--- DOCUMENT EXCERPT Enclosed Below ---

I am new to Spring framework. I have been confused about the concept of singleton in Spring and it's garbage collection. I have read many questions and articles to get the answer to my question that how Spring Singleton scope is garbage collected. I only got the answers about prototype scope garbage collection, but the articles regarding singleton scope were not clear to me. Could someone give the details on this issue.
问题:
回答1:
In Spring, most of the classes you write will be Singletons. This means that there is only ever one instance of these classes created. These classes are created when the Spring container starts and are destroyed when the Spring container stops.
The reason that Spring singleton objects are different from simple Java objects, is that the container maintains a reference to them, and they are able to be used anywhere in your code at any time.
I'll give you an example using the Spring container to illustrate what I mean. This is NOT how you should do this normally when writing a Spring app, this is just an example.
@Component
public class ExampleClass implements ApplicationContextAware {
/*
* The ApplicationContextAware interface is a special interface that allows
* a class to hook into Spring's Application Context. It should not be used all
* over the place, because Spring provides better ways to get at your beans
*/
@Override
public void setApplicationContext(ApplicationContext applicationContext) throws BeansException {
MyBean bean = applicationContext.getBean("MyBean");
}
}
What the above code does is say to Spring "I want the instance of MyBean that you have discovered when the container started" (Classpath Scanning). Spring should have a (proxy) instance of this class already created and available for your use.
From the Spring Documentation
The Spring IoC container creates exactly one instance of the object defined by that bean definition. This single instance is stored in a cache of such singleton beans, and all subsequent requests and references for that named bean return the cached object.
Because that bean has been cached inside the application context, it is never eligible for garbage collection until the application context is destroyed.
回答2:
This doesn't seem to be entirely true. We have an enterprise spring application with close to 12000 singlton classes. If the JVM regardless of the application server, is started with around 4GBs of heap the heap fills up in around 3 redeploys or even undeploy and deploy. Even without any activity other then the deployment. The heap dump too, shows exactly 3 copies of the singletons. So it's not actually getting destroyed with application context. We have looked for a solution to this without success as this is a big time waster for the developers. They have to waste a lot of time recycling application server often while debugging or testing. In case of weblogic this happens even when just stopping and starting the application a few times.

--- End of Enclosed DOCUMENT EXCERPT ---
--- EXTRACTED RECORDS Enclosed Below ---

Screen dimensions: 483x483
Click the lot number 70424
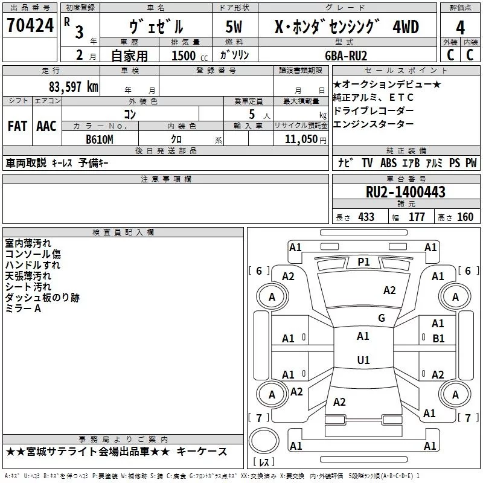[31, 27]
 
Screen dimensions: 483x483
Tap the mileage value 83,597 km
[74, 86]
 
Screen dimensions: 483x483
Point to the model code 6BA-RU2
[345, 55]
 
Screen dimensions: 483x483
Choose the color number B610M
[100, 139]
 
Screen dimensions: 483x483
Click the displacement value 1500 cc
[189, 56]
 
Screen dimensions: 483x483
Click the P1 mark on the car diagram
[363, 261]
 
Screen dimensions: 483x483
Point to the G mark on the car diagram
[381, 318]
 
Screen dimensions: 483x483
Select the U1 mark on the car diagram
[363, 360]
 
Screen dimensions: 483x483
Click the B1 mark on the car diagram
[438, 339]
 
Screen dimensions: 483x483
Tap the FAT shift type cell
[17, 126]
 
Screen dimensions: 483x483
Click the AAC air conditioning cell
[46, 126]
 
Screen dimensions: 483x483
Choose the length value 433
[365, 217]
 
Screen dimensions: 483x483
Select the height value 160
[465, 217]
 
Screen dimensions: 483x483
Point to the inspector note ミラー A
[23, 309]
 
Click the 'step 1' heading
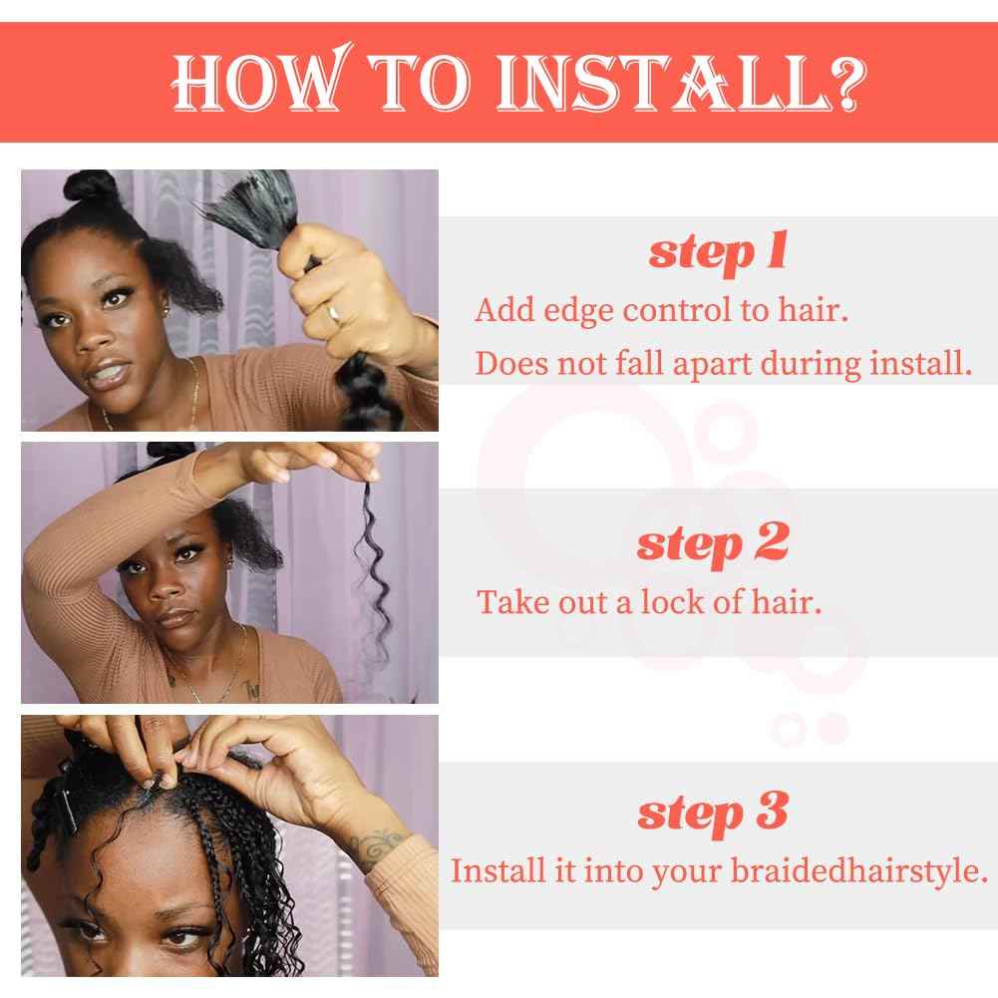click(718, 252)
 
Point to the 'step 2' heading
click(713, 544)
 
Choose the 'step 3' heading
click(713, 813)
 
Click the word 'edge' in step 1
click(578, 312)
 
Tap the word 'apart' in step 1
click(712, 365)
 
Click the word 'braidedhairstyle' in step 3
click(858, 871)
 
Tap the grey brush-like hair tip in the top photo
click(248, 203)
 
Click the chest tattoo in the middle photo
click(251, 689)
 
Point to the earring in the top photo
click(167, 311)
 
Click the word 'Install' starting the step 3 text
click(499, 870)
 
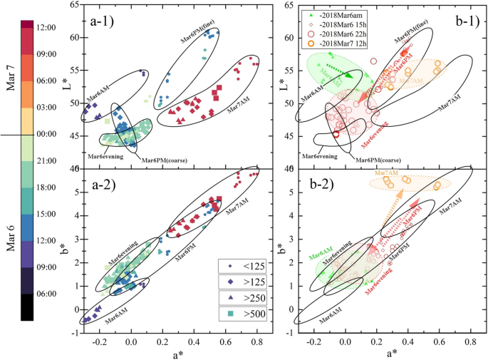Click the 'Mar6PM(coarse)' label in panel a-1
tap(163, 160)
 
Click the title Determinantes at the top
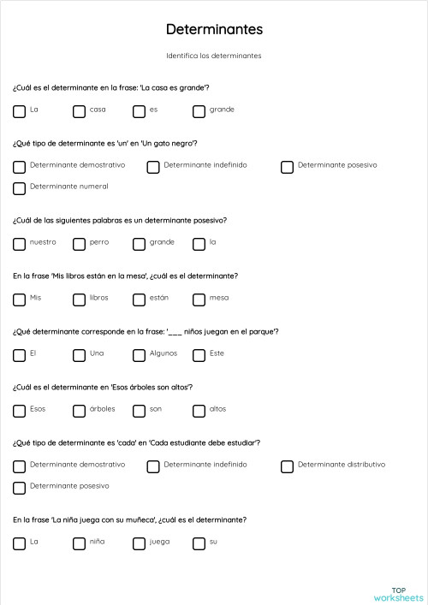click(214, 30)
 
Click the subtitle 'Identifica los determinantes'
click(214, 56)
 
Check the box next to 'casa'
click(80, 110)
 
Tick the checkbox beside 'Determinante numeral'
click(20, 187)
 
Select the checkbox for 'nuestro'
click(20, 243)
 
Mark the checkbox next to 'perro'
click(80, 243)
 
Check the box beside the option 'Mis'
click(20, 299)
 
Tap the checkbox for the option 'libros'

--- End of Enclosed EXTRACTED RECORDS ---

- [TASK LIST]
• a. In the Spring singleton thread, reproduce everything from "I'll give you" down to "for your use.", substituting "OrderService" for "MyBean".
• b. List every Java class or interface name that appears in the code sample of the Spring singleton thread.

- [ANSWERS BELOW]
• a.
I'll give you an example using the Spring container to illustrate what I mean. This is NOT how you should do this normally when writing a Spring app, this is just an example.
@Component
public class ExampleClass implements ApplicationContextAware {
/*
* The ApplicationContextAware interface is a special interface that allows
* a class to hook into Spring's Application Context. It should not be used all
* over the place, because Spring provides better ways to get at your beans
*/
@Override
public void setApplicationContext(ApplicationContext applicationContext) throws BeansException {
OrderService bean = applicationContext.getBean("OrderService");
}
}
What the above code does is say to Spring "I want the instance of OrderService that you have discovered when the container started" (Classpath Scanning). Spring should have a (proxy) instance of this class already created and available for your use.

• b.
ExampleClass
ApplicationContextAware
ApplicationContext
BeansException
MyBean